Chronology Current Month Current Thread Current Date
[Year List] [Month List (current year)] [Date Index] [Thread Index] [Thread Prev] [Thread Next] [Date Prev] [Date Next]

Re: [Phys-l] Configurational energy



On 10/17/2007 04:42 PM, Dan Crowe wrote:
John Denker wrote, in part:
"A name is not an explanation."

Names should at least not contradict explanations.

Should not?

In the world I live in, "should not" is not the same as
"do not".

Chocolate turtles are not made from turtles. Milk of
magnesia is not made from milk. A titmouse is not a mouse.
The Holy Roman Empire was neither holy, nor Roman, nor an
empire.

http://www.av8n.com/physics/weird-terminology.htm

It is easy to wish for better terminology, but this is usually
just an idle wish. Actually trying to change established terminology
is almost never worth the trouble.

Ideas are primary and fundamental; terminology is secondary.

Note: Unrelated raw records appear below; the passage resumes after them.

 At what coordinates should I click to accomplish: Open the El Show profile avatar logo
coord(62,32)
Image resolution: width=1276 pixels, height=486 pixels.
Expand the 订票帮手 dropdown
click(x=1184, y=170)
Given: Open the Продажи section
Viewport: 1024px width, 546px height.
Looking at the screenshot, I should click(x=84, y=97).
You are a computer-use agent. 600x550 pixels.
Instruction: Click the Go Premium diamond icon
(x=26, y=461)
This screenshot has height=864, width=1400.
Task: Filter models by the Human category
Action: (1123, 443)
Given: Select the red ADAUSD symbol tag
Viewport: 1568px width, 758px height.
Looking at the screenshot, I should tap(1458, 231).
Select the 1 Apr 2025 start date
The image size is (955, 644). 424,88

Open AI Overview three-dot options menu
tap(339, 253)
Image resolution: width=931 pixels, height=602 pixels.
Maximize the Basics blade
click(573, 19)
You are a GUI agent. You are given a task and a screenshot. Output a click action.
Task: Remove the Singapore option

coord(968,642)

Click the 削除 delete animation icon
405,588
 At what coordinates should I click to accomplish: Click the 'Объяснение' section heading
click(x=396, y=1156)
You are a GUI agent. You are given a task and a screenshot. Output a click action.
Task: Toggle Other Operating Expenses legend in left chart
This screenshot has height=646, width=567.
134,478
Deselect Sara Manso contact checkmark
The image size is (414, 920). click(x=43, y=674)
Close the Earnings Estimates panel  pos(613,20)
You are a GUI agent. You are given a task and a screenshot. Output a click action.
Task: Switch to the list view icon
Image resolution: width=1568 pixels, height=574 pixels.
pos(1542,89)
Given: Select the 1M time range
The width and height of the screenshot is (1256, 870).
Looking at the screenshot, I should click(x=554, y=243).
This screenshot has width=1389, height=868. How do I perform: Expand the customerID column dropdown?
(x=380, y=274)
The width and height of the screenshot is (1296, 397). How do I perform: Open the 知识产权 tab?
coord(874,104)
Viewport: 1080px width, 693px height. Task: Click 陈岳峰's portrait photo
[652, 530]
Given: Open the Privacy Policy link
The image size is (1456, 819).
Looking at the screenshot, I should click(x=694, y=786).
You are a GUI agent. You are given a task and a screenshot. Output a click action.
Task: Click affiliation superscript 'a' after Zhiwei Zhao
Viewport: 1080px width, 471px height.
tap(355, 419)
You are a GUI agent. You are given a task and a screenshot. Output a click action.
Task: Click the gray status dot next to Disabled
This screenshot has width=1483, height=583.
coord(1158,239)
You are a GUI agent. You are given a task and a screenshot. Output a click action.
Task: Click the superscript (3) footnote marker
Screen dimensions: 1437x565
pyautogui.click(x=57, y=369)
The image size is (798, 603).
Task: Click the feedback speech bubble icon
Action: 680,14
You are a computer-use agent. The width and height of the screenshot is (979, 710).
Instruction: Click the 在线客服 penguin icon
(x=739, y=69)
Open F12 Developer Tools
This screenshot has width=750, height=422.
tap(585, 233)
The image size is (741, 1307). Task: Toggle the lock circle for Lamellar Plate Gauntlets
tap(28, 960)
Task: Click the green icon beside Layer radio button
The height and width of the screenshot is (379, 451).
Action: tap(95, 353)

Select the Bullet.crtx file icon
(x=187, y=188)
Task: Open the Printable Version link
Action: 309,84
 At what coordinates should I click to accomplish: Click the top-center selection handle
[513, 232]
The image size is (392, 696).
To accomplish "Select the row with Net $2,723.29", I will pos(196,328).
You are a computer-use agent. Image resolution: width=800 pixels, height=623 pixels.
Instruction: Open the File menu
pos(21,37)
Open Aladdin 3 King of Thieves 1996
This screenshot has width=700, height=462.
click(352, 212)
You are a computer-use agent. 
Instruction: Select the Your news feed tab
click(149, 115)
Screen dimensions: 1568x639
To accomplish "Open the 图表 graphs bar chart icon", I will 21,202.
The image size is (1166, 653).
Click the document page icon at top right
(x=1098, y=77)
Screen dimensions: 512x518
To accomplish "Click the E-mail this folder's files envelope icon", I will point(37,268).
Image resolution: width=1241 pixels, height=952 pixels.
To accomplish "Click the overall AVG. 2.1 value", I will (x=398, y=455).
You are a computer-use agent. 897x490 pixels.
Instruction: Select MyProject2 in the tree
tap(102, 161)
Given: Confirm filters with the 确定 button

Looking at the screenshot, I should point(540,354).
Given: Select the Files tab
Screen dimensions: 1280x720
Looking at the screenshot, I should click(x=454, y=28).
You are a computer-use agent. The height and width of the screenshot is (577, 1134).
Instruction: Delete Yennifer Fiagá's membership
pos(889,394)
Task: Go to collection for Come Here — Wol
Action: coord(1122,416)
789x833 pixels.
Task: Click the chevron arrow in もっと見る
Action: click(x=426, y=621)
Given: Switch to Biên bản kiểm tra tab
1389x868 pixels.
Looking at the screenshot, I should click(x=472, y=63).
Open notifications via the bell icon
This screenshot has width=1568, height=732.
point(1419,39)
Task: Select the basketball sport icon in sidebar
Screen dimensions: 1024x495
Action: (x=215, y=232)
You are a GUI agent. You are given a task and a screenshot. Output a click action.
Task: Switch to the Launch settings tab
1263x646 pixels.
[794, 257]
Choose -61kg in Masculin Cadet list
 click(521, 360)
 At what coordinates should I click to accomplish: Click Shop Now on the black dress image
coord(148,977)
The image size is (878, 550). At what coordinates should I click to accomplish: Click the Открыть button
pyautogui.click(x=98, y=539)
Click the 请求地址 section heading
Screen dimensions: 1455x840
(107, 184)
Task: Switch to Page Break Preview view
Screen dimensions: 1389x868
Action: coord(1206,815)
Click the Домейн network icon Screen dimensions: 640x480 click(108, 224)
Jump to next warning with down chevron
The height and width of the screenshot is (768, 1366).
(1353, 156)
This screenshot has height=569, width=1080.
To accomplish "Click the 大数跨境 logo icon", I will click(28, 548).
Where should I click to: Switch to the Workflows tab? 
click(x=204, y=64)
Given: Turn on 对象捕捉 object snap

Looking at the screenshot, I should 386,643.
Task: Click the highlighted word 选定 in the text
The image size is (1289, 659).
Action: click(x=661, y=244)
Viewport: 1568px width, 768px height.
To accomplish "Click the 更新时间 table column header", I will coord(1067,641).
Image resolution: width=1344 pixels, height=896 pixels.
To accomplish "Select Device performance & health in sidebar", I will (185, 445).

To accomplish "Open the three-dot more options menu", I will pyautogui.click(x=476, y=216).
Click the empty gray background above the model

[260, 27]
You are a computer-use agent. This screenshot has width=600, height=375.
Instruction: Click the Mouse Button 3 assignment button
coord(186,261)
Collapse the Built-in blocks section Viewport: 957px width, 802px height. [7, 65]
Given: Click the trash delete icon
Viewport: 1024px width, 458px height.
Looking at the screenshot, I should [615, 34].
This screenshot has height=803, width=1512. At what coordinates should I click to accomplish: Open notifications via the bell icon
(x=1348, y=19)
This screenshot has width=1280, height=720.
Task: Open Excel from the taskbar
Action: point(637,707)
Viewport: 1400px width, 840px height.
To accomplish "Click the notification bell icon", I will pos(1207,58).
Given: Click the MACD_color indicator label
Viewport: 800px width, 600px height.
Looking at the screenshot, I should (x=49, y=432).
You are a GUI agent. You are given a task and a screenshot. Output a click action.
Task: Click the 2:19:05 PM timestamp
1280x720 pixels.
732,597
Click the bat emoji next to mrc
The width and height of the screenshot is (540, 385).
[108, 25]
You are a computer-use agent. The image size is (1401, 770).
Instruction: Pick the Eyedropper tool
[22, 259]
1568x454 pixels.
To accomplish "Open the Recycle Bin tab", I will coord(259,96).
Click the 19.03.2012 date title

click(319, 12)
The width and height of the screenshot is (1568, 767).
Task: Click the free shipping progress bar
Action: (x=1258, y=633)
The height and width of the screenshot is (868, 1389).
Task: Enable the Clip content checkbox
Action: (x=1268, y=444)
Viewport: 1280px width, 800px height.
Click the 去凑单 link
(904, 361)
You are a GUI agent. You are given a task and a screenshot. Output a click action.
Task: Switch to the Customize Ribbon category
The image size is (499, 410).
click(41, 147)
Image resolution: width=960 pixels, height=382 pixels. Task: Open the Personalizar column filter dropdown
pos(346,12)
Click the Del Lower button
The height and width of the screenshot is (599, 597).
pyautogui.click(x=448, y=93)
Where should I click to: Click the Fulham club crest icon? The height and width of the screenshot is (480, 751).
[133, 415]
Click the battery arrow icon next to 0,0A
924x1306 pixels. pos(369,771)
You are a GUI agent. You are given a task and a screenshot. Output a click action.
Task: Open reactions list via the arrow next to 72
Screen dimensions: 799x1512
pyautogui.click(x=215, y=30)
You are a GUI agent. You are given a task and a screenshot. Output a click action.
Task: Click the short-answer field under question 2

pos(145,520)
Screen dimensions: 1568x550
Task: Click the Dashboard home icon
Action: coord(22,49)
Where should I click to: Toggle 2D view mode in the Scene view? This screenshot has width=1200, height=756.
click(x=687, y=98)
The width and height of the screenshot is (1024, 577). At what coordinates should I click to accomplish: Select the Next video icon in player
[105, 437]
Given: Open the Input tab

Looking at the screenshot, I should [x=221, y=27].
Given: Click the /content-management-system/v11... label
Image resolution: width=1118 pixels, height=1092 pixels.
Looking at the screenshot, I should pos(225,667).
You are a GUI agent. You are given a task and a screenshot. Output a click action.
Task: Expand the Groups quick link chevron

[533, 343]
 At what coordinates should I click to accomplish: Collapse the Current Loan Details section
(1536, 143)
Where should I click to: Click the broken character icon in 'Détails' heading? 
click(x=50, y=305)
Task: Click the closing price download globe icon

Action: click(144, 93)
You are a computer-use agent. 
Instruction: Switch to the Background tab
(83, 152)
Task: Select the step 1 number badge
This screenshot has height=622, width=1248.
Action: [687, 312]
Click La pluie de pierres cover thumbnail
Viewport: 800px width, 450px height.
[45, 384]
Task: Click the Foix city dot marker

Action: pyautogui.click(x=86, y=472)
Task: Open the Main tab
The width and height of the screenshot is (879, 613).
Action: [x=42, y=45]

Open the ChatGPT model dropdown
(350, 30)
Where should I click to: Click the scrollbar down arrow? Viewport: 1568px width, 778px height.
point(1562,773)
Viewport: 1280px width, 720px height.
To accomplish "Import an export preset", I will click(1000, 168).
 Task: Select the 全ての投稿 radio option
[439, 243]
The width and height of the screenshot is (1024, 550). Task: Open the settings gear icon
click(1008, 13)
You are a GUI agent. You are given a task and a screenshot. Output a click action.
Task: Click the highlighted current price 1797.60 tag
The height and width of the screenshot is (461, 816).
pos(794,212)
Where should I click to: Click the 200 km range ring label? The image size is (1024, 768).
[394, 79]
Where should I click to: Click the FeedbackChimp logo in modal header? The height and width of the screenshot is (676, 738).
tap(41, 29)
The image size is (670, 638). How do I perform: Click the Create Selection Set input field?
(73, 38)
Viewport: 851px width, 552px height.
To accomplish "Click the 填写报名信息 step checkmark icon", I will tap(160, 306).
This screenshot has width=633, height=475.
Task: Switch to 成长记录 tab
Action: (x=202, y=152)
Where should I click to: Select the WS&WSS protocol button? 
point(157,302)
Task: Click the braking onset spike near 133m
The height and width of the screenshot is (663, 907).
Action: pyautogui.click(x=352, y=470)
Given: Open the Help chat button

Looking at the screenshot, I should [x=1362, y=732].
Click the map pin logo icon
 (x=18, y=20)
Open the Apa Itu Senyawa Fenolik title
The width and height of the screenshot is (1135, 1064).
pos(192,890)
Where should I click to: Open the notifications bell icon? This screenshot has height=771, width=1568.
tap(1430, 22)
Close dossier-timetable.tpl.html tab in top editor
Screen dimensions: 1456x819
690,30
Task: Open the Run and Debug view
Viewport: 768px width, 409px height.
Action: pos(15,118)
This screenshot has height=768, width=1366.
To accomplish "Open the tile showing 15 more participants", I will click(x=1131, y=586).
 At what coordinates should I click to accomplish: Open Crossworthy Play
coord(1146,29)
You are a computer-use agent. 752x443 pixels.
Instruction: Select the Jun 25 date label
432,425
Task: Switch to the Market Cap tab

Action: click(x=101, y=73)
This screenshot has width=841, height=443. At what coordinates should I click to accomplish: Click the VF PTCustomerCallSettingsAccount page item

I used to say that kinetic energy is the energy an object has due to
its motion, and that potential energy was the energy that it has due to
its position. These explanations were fairly common when I started
teaching physics 20 years ago. I found the latter explanation to be
inadequate, because students did not appreciate that potential energy
was associated with a system, rather than with a single object.
Potential energy is the energy associated with the configuration of a
system, not the position of a single object. This was why I started
using the phrase "configurational energy".

There are all sorts of problems with "kinetic energy" versus
whatever you call non-kinetic energy. Calling it "configurational
energy" doesn't begin to solve the problems.

Consider the thermally-isolated gas cylinder as shown on the
left of this figure
http://www.av8n.com/physics/img48/locrian.png

If I express the energy of the system as a function of the
position of the piston, is that a kinetic energy and/or a
potential energy and/or a configurational energy?